Whatever your taste is, you will agree that there is no greater convenient podcasting than using a pair of wire-free headphones that work just as perfectly as wired headphones. Wireless versions of headphones have for years been using Bluetooth wireless to pair two or more devices.
But after Apple dropped the jack from its iPhone 7, other smartphones and headphone manufacturers also followed suit, and just like headphones changed forever.
This move popularized wireless headphones massively.
Fast forward a few years later, Apple introduced a completely wire-less experience and as you have guessed, everyone followed suit.
Wireless headphones are today very popular in the podcasting industry. They are ideal for people who like to constantly move.
Moreover, they tend to come at a much lower price and don’t require any learning curve.

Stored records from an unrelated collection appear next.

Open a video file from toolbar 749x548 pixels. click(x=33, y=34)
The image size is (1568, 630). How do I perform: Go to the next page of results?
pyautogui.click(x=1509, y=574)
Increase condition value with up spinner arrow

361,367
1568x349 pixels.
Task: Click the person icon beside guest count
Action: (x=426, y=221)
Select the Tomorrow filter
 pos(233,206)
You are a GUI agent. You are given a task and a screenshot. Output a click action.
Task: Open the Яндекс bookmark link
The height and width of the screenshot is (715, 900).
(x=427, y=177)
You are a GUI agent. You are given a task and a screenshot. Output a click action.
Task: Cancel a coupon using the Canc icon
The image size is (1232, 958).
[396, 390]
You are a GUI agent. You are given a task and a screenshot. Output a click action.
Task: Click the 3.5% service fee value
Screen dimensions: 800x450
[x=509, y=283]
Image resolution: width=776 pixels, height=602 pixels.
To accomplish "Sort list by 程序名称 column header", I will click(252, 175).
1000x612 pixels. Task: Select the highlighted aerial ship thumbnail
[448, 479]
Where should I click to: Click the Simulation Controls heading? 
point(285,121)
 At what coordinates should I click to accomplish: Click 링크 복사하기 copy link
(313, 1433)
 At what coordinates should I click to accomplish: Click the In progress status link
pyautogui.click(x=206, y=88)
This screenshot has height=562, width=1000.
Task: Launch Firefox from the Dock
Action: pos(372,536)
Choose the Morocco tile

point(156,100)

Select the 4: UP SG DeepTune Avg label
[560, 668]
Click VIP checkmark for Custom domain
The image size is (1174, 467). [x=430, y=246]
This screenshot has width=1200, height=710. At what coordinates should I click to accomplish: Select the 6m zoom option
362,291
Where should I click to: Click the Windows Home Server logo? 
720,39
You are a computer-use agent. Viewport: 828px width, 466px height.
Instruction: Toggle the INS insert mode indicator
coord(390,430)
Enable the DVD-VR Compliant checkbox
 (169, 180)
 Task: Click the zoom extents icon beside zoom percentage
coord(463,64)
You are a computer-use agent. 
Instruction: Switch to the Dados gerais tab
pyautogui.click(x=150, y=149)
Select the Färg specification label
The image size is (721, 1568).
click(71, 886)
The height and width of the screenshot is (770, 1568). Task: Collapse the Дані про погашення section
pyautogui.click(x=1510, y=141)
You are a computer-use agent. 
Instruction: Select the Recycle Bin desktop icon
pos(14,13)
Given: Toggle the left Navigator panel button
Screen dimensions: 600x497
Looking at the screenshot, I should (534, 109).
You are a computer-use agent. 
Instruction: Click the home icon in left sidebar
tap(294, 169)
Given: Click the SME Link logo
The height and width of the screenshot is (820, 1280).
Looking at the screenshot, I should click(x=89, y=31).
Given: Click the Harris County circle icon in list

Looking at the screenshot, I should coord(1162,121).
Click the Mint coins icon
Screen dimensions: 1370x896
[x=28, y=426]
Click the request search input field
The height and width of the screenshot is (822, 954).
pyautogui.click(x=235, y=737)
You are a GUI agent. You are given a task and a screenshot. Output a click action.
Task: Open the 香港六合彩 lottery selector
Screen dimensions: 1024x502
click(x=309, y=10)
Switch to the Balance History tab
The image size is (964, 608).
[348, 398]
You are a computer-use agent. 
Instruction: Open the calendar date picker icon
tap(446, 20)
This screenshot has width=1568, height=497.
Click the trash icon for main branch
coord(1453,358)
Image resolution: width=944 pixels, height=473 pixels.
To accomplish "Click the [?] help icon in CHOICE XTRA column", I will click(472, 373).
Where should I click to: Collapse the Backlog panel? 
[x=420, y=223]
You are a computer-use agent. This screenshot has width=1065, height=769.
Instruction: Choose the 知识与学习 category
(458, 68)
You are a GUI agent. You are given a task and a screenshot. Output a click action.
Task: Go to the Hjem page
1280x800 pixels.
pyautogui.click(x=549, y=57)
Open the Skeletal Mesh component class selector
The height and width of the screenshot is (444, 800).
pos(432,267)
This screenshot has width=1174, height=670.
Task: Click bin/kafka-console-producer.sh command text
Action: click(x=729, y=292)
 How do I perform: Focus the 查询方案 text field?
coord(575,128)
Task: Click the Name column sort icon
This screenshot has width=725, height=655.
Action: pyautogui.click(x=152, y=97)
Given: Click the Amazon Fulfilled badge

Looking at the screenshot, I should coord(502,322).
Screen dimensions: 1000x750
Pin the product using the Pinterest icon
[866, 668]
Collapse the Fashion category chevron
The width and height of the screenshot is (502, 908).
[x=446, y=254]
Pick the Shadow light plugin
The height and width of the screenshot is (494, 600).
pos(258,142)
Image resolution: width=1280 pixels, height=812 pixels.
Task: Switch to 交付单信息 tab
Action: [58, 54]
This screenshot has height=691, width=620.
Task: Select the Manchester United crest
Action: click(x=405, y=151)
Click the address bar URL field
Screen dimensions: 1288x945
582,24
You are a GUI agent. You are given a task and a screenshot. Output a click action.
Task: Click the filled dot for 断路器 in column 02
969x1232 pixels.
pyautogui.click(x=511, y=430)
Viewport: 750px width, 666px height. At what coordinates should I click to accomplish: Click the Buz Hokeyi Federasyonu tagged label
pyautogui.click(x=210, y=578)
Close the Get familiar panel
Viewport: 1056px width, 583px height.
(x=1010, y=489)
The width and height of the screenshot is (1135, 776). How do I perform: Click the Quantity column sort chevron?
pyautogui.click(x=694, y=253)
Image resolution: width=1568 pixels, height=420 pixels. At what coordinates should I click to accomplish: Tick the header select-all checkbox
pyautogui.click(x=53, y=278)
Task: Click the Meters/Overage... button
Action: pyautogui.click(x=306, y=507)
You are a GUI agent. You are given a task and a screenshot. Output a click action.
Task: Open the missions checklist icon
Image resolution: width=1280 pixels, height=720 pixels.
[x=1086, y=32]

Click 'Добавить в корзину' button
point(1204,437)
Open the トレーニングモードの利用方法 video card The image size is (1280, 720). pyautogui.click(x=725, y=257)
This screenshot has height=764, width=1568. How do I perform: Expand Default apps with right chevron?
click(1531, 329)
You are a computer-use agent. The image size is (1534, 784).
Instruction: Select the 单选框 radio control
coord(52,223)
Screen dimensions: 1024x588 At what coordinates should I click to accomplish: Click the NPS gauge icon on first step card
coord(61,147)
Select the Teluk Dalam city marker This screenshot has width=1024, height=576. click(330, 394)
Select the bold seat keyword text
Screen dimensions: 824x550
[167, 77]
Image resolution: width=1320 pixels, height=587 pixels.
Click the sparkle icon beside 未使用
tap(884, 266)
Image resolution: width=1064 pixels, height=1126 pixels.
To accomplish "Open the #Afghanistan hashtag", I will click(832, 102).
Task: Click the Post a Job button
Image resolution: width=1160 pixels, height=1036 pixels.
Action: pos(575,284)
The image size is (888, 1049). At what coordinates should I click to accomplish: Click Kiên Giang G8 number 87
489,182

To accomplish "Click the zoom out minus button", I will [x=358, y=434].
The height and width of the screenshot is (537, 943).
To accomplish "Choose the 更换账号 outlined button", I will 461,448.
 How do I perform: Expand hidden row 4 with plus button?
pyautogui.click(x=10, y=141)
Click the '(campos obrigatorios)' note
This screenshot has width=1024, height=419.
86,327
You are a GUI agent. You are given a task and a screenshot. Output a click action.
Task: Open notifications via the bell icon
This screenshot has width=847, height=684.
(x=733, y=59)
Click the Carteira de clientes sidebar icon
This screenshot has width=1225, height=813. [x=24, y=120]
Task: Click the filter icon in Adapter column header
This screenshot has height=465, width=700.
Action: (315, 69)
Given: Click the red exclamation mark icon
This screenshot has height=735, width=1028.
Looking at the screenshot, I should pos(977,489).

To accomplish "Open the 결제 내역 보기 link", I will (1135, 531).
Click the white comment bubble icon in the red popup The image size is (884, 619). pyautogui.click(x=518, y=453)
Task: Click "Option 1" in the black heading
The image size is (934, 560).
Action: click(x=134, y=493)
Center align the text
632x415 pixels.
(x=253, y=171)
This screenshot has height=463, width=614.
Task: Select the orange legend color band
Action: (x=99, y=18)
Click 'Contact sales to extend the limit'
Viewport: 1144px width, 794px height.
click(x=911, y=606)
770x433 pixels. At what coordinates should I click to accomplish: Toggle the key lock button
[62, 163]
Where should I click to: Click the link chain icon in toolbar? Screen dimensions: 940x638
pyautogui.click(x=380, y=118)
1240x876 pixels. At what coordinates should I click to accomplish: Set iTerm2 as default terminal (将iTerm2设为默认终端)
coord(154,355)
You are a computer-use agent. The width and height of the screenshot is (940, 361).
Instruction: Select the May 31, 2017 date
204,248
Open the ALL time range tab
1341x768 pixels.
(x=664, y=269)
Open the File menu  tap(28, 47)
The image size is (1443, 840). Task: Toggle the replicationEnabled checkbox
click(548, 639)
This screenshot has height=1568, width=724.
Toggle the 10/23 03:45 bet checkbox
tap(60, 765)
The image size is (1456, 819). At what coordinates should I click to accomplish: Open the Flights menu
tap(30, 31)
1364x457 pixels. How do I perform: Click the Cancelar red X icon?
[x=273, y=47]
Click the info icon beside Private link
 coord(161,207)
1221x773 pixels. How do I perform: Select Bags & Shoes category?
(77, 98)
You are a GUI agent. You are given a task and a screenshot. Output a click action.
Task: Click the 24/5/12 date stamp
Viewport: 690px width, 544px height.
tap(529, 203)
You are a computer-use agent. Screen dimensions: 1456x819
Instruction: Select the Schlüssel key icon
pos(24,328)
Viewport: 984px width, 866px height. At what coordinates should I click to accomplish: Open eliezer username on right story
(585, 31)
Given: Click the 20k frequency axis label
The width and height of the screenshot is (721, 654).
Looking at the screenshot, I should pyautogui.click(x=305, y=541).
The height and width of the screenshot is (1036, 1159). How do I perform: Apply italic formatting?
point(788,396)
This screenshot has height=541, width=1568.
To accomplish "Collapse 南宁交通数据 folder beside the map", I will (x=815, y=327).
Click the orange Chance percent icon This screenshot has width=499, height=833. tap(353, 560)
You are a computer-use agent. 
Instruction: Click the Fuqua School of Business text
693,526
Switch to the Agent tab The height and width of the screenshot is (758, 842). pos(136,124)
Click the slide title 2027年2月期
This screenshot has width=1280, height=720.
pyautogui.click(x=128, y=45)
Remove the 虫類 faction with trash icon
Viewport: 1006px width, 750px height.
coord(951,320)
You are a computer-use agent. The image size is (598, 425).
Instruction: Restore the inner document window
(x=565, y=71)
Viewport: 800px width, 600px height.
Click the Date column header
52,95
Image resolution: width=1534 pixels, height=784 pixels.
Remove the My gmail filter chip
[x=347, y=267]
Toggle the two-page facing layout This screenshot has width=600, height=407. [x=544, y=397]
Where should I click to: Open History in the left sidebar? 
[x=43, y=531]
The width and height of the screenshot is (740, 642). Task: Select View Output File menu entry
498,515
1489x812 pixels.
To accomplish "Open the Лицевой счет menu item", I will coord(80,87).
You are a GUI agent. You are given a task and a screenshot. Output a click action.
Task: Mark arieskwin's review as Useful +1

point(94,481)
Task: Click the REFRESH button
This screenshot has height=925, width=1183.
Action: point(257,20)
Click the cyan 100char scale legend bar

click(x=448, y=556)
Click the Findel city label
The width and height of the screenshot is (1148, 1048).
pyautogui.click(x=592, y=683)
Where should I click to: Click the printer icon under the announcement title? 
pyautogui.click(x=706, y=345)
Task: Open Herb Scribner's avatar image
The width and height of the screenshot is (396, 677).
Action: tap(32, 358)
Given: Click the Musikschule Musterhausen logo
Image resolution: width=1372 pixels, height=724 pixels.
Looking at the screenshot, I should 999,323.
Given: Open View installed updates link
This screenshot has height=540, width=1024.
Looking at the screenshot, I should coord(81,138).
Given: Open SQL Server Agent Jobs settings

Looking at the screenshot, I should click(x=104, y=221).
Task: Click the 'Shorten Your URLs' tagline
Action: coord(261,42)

However, note that wireless headphones might require frequent charging or a steady power supply for them to provide quality services.
Unlike wireless, wired headphones have been around for more than 100 years and even with the popularity of their wire-free counterparts, many podcasters still swear by them. They offer a pretty classic design but can still offer noise-cancellation, sound quality. And high levels of comfort.
Many podcasters usually view wired headphones as entry-level, affordable earphones that can easily be plugged into the standard 3.5mm jack for quick and seamless listen.
Sure you will have to deal with the problem of having a cable constantly getting in the way, especially if you want to use it outside the studio. However, these headphones tend to have superior sound quality.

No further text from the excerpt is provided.